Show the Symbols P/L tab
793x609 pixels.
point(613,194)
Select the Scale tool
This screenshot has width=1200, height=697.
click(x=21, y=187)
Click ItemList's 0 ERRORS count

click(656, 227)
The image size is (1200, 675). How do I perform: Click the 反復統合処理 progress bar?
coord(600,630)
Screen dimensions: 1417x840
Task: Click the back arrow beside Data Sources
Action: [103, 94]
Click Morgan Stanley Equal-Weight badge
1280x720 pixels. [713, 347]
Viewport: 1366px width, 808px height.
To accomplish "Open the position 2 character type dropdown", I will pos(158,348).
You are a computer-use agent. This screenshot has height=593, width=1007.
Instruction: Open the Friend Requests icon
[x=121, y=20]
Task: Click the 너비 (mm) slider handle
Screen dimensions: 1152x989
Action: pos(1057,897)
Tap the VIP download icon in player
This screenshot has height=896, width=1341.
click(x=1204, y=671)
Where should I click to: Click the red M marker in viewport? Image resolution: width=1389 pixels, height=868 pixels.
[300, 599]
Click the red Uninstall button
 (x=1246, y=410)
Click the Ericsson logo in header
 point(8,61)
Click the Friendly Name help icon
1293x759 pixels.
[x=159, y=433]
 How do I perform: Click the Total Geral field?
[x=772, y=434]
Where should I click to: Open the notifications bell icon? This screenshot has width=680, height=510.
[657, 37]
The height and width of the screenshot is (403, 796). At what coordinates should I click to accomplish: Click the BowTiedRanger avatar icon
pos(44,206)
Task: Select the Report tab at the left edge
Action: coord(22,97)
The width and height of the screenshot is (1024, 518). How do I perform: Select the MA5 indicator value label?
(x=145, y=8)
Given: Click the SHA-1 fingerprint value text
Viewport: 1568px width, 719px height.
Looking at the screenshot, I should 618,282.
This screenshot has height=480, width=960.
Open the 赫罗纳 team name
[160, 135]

## Written request
Give these lines as a numbered list, omitting any blank lines. Include every record.

## Answer in full
1. Show the Symbols P/L tab
2. 793x609 pixels.
3. point(613,194)
4. Select the Scale tool
5. This screenshot has width=1200, height=697.
6. click(x=21, y=187)
7. Click ItemList's 0 ERRORS count
8. click(656, 227)
9. The image size is (1200, 675). How do I perform: Click the 反復統合処理 progress bar?
10. coord(600,630)
11. Screen dimensions: 1417x840
12. Task: Click the back arrow beside Data Sources
13. Action: [103, 94]
14. Click Morgan Stanley Equal-Weight badge
15. 1280x720 pixels. [713, 347]
16. Viewport: 1366px width, 808px height.
17. To accomplish "Open the position 2 character type dropdown", I will pos(158,348).
18. You are a computer-use agent. This screenshot has height=593, width=1007.
19. Instruction: Open the Friend Requests icon
20. [x=121, y=20]
21. Task: Click the 너비 (mm) slider handle
22. Screen dimensions: 1152x989
23. Action: pos(1057,897)
24. Tap the VIP download icon in player
25. This screenshot has height=896, width=1341.
26. click(x=1204, y=671)
27. Where should I click to: Click the red M marker in viewport? Image resolution: width=1389 pixels, height=868 pixels.
28. [300, 599]
29. Click the red Uninstall button
30.  (x=1246, y=410)
31. Click the Ericsson logo in header
32.  point(8,61)
33. Click the Friendly Name help icon
34. 1293x759 pixels.
35. [x=159, y=433]
36.  How do I perform: Click the Total Geral field?
37. [x=772, y=434]
38. Where should I click to: Open the notifications bell icon? This screenshot has width=680, height=510.
39. [657, 37]
40. The height and width of the screenshot is (403, 796). At what coordinates should I click to accomplish: Click the BowTiedRanger avatar icon
41. pos(44,206)
42. Task: Select the Report tab at the left edge
43. Action: coord(22,97)
44. The width and height of the screenshot is (1024, 518). How do I perform: Select the MA5 indicator value label?
45. (x=145, y=8)
46. Given: Click the SHA-1 fingerprint value text
47. Viewport: 1568px width, 719px height.
48. Looking at the screenshot, I should 618,282.
49. This screenshot has height=480, width=960.
50. Open the 赫罗纳 team name
51. [160, 135]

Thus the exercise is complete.